### Work instructions:
Your output must match the data word for word, with every line included.

### Exercise data:

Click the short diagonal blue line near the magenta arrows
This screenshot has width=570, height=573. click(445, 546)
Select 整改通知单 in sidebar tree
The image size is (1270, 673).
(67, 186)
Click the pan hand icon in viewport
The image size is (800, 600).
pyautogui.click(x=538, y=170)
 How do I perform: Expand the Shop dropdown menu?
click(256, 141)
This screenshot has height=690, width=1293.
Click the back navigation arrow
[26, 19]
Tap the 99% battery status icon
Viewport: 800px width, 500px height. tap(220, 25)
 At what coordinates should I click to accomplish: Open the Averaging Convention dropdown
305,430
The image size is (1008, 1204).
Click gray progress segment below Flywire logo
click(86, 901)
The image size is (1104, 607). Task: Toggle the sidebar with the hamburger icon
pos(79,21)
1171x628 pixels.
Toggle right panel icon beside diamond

### Result of the exercise:
Click the short diagonal blue line near the magenta arrows
This screenshot has width=570, height=573. click(445, 546)
Select 整改通知单 in sidebar tree
The image size is (1270, 673).
(67, 186)
Click the pan hand icon in viewport
The image size is (800, 600).
pyautogui.click(x=538, y=170)
 How do I perform: Expand the Shop dropdown menu?
click(256, 141)
This screenshot has height=690, width=1293.
Click the back navigation arrow
[26, 19]
Tap the 99% battery status icon
Viewport: 800px width, 500px height. tap(220, 25)
 At what coordinates should I click to accomplish: Open the Averaging Convention dropdown
305,430
The image size is (1008, 1204).
Click gray progress segment below Flywire logo
click(86, 901)
The image size is (1104, 607). Task: Toggle the sidebar with the hamburger icon
pos(79,21)
1171x628 pixels.
Toggle right panel icon beside diamond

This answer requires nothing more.